··· The input

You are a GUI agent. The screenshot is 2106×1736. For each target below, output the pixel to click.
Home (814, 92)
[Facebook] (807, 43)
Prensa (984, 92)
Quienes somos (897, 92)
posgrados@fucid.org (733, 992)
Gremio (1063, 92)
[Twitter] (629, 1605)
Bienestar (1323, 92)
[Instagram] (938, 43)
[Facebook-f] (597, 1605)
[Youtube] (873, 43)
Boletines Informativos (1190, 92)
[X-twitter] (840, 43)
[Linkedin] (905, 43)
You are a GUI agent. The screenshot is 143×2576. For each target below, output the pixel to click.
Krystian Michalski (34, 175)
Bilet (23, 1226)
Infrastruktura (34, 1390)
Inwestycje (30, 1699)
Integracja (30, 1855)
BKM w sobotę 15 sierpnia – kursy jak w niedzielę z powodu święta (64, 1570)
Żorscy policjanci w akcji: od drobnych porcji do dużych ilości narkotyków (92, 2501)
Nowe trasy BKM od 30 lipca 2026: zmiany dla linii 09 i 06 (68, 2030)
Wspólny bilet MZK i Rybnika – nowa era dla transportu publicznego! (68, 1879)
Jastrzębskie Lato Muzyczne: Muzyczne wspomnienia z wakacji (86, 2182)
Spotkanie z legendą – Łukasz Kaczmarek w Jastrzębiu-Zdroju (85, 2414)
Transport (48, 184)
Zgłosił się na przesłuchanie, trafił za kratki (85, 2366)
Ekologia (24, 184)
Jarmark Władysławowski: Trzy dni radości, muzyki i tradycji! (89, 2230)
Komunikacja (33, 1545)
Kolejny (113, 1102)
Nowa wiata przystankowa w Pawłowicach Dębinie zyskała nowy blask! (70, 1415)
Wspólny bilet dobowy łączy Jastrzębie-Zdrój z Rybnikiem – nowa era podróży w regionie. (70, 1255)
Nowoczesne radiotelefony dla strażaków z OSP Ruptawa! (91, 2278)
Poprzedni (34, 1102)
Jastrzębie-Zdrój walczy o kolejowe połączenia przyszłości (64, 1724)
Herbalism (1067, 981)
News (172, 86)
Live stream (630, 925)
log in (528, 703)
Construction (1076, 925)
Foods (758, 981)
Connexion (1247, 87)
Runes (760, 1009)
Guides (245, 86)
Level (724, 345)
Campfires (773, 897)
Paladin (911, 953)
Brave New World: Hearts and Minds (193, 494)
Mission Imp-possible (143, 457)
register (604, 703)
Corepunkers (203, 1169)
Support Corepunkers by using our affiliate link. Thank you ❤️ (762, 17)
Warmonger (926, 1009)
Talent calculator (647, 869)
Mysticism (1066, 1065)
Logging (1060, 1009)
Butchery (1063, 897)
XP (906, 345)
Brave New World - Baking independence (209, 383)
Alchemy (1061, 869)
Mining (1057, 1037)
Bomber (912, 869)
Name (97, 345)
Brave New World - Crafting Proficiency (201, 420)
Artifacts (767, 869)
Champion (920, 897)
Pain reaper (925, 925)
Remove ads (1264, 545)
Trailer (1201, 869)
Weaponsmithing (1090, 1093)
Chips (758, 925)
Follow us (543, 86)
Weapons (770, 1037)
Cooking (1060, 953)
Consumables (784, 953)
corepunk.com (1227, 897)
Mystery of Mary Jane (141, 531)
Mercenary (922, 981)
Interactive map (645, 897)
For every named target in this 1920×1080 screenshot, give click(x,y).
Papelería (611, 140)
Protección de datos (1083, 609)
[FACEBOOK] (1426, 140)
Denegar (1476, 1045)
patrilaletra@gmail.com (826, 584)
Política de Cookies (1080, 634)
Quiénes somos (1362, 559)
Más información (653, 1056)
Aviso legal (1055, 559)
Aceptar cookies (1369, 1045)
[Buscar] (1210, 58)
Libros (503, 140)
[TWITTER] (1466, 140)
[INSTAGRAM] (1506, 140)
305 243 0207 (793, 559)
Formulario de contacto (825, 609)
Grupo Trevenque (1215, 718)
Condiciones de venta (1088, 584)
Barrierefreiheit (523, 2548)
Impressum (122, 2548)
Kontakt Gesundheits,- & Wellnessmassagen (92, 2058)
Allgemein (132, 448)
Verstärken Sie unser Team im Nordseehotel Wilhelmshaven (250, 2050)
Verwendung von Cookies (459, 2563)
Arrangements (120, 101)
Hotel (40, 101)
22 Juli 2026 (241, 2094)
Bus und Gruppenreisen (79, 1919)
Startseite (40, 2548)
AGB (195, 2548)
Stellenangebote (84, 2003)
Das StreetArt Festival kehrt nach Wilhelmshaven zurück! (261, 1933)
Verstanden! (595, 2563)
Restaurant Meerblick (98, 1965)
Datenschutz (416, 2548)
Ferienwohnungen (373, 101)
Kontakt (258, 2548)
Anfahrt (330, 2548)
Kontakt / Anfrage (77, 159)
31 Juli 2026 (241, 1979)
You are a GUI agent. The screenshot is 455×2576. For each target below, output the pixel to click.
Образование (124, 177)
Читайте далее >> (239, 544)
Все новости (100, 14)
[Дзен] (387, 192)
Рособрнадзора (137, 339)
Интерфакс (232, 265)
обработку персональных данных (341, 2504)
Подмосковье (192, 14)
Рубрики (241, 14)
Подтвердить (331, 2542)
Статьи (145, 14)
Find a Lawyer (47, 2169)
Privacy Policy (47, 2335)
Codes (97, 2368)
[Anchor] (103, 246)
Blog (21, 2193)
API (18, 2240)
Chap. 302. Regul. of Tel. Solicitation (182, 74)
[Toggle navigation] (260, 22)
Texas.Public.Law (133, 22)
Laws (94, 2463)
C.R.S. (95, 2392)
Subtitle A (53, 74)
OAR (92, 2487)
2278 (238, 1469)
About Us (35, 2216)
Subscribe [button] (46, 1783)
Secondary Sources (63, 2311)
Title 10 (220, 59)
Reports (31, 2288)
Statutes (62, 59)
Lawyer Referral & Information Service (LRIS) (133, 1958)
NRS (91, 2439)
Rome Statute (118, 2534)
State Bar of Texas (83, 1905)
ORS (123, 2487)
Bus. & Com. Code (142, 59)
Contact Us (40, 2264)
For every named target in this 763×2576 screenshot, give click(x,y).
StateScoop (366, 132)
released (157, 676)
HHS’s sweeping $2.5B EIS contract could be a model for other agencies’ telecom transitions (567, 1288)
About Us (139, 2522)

······

Exercise instructions — From the entries above, print the lines beginning at the one with "Secondary Sources (63, 2311)" and stopping after the one with "Contact Us (40, 2264)", exactly as written and with nothing else.

Solution for this task —
Secondary Sources (63, 2311)
Title 10 (220, 59)
Reports (31, 2288)
Statutes (62, 59)
Lawyer Referral & Information Service (LRIS) (133, 1958)
NRS (91, 2439)
Rome Statute (118, 2534)
State Bar of Texas (83, 1905)
ORS (123, 2487)
Bus. & Com. Code (142, 59)
Contact Us (40, 2264)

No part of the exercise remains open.